最近、壁画に関するお問い合わせをいただくことが多くなってきたので、ニッチですが、まとめてみました。
(写真は、一般社団方法CLEAN&ARTにて落書き消し&制作した渋谷センター街の壁画です。)

ニューヨークのブルックリンやロンドンのショーディッチなど落書きされていた壁面をアーティストや企業広告の壁画にする事例は海外にはたくさんありますが、日本ではまだまだ事例が少ないので、その理由とともに、日本で壁画を実現するための流れを記載してみます。

①壁画プロジェクトのパターン

壁画をつくる際に、自治体主導(ないし共催)の公共性が高いプロジェクトと、民間主導による広告宣伝を兼ねた営利性のあるプロジェクトに分けられるかと思います。今回は後者に絞って記載します。

②壁画制作の法規制

壁画制作で絡んでくる法規制は、屋外広告物条例、景観条例、道路法の3つが影響してくることが多いです。
壁の所有者の許諾が取れていたとしても適切な行政手続きを経ないで実施することはできません。

●道路法
工事用仮囲いなどにアートを実施する場合、仮囲いが敷地外(道路)にはみ出して設置してあることが多いです。(それ自体は道路占用許可申請をしていれば、問題ないです。
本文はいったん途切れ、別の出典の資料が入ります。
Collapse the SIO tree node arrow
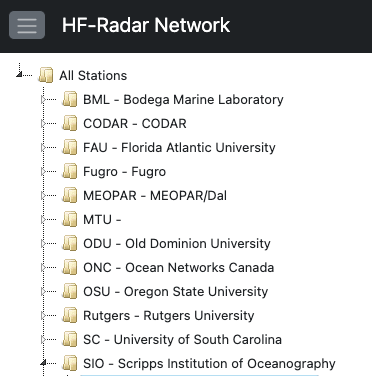 [43, 363]
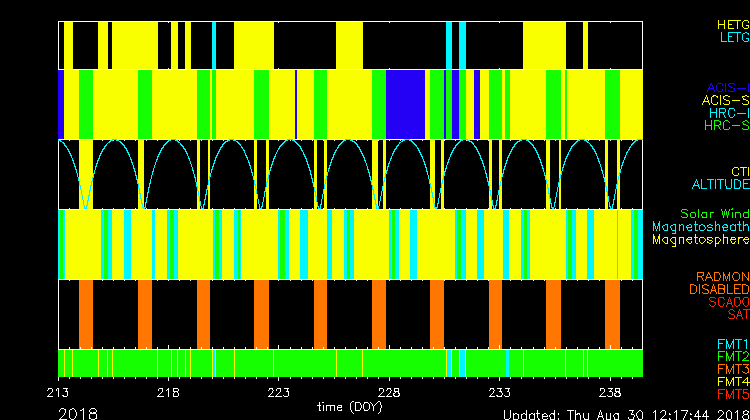Click the LETG legend label

tap(733, 37)
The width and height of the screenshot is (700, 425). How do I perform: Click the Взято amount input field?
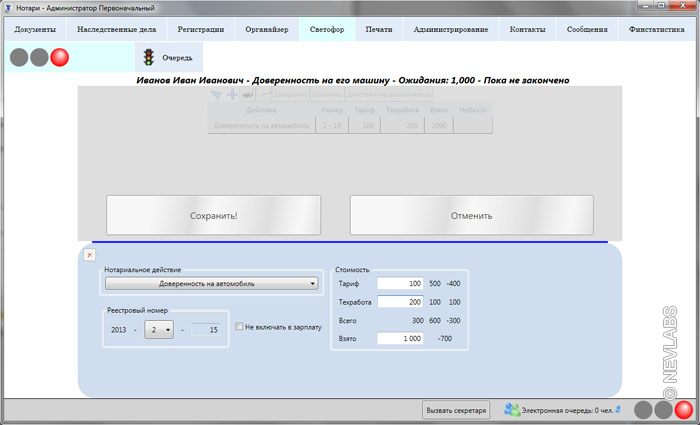(x=401, y=339)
)
このとき、道路占用している仮囲いには広告設置できないという規制があるため、アートであっても何かしらの図像を描くことは禁止されています。
(一部規制緩和による例外地域あり)

●景観条例
自治体によって内容は異なりますが、建築物の景観に関する届出などが必要なことが多いです。
関連団体および外部アドバイザーとの事前協議や、色味や文字高などに細かく規制が定められている場合もあります。

●屋外広告物条例
アートでも広告でも申請が必要です。
面積制限(東京都の商業地域は100㎡以内)や壁面全体の30%に抑えるなどの総量規制があったりします。
海外のようにビルの外壁全体を壁画にするというのは日本ではハードルが高く、どうしても看板っぽく見えてしまう一因になっています。

③壁画制作時の注意点

行政手続きが完了すると、実際の作業に関する段取りをします。敷地内で完結できる場合は不要ですが、道路上で作業する場合は警察への道路使用許可申請が必要です。また、塗料やスプレーはけっこう臭気がありますので、近隣に飲食店がある場合などは特に近隣への事前説明や作業時間の配慮などが必要です。

まとめ

壁画制作は、行政手続きに1か月程度はかかるため、それまでにデザインが固まっている必要があることも考えるとかなりスケジュールに余裕を持って進めないと実現が難しいプロジェクトと言えます。
また、景観条例と屋外広告物条例によるデザインや大きさに関する制約もあり、自由に表現できるわけではないというのを念頭にペインター(壁画制作者)に依頼する必要があります。
とはいえ、壁画は街の景色として溶け込みつつ、その存在感を発揮してくれますので、調整は少し大変ですが、挑戦してみる価値は大きいと思います。